JSON

Important: All Cloudant documentation has moved to the IBM Bluemix platform. You can find the new content here, and the JSON topic in particular here.

Content on this page will no longer be updated (Jan 31st, 2017).

The majority of requests and responses to and from Cloudant use the JavaScript Object Notation (JSON) for formatting the content and structure of the data and responses.

JSON is used because it is the simplest and easiest solution for working with data using a web browser. This is because JSON structures can be evaluated and used as JavaScript objects within the web browser environment. JSON also integrates with the server-side JavaScript used within Cloudant. JSON documents are always UTF-8 encoded.

JSON supports the same basic types as supported by JavaScript:

Numbers

123

Numbers can be integer or floating point values.

Strings

"A String"

String should be enclosed by double-quotes. Strings support Unicode characters and backslash escaping.

Booleans

{ "value": true}

A true or false value.

Arrays

["one", 2, "three", [], true, {"foo": "bar"}]

A list of values enclosed in brackets. The values enclosed can be any valid JSON.

Objects

{
   "servings" : 4,
   "subtitle" : "Easy to make in advance, and then cook when ready",
   "cooktime" : 60,
   "title" : "Chicken Coriander"
}

A set of key/value pairs, such as an associative array, or hash. The key must be a string, but the value can be any of the supported JSON values.
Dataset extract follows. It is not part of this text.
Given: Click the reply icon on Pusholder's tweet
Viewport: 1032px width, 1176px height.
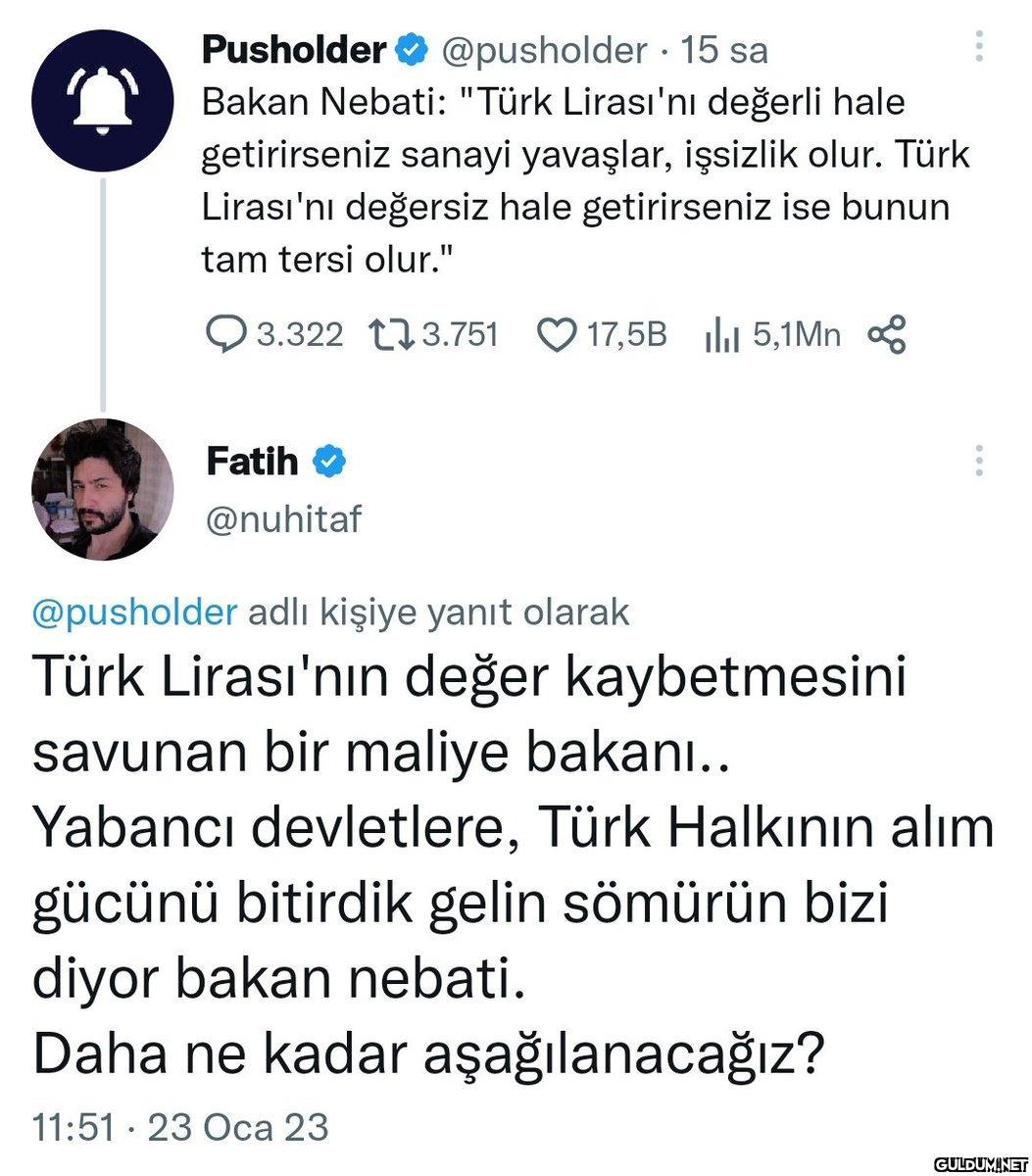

In Cloudant databases, the JSON object is used to represent a variety of structures, including all documents in a database.

Parsing JSON into a JavaScript object is supported through the JSON.parse() function in JavaScript, or through various libraries that perform the parsing of the content into a JavaScript object for you. Libraries for parsing and generating JSON are available for many major programming languages.